Digitalization of lithium-ion batteries can significantly advance the performance improvement of lithium-ion batteries by enabling smarter controlling strategies during operation and reducing risk and expenses in the design and development phase. Accurate physics-based models play a crucial role in the digitalization of lithium-ion batteries by providing an in-depth understanding of the system. Unfortunately, the high accuracy comes at the cost of increased computational cost preventing the employment of these models in real-time applications and for parametric design. Machine learning models have emerged as powerful tools that are increasingly being used in lithium-ion battery studies. Hybrid models can be developed by integrating physics-based models and machine learning algorithms providing high accuracy as well as computational efficiency. Therefore, this paper presents a comprehensive review of the current trends in integration of physics-based models and machine learning algorithms to accelerate the digitalization of lithium-ion batteries.

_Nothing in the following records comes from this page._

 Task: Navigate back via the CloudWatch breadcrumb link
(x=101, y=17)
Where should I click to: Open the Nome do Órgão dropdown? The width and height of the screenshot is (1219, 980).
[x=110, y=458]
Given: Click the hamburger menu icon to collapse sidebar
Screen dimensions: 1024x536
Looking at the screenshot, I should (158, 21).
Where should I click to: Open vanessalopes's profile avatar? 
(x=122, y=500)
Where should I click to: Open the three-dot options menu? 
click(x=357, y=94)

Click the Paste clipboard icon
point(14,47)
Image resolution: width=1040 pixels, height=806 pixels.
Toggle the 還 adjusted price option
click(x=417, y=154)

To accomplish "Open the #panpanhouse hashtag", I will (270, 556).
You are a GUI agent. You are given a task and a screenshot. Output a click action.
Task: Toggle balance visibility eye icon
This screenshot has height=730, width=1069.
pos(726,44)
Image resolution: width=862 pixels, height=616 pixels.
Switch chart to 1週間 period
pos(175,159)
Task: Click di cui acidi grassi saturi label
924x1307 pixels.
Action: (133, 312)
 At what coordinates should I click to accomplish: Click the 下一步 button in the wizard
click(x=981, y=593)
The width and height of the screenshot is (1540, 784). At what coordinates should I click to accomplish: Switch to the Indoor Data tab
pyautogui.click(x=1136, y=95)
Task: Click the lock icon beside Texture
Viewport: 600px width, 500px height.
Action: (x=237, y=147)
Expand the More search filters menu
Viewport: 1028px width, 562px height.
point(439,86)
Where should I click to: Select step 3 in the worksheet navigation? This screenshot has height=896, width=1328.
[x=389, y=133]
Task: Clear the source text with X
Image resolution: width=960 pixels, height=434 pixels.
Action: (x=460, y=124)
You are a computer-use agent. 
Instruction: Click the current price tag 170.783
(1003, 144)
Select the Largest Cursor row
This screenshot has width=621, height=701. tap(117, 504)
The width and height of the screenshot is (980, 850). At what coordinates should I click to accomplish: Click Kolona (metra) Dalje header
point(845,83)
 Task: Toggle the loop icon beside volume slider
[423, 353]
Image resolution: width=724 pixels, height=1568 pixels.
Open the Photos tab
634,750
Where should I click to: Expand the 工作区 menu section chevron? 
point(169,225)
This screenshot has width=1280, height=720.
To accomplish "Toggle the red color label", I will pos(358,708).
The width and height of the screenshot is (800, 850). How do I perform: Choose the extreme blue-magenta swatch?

Firstly, the current direction in explicit modeling methods and machine learning algorithms used in battery research are reviewed. Then a thorough investigation of contemporary hybrid models is presented addressing both battery design and development as well as real-time monitoring and control. The objective of this work is to provide details of hybrid methods including the various applications, type of employed models and machine learning algorithms, the architecture of hybrid models, and the outcome of the proposed models. The challenges and research gaps are discussed aiming to provide inspiration for future works in this field.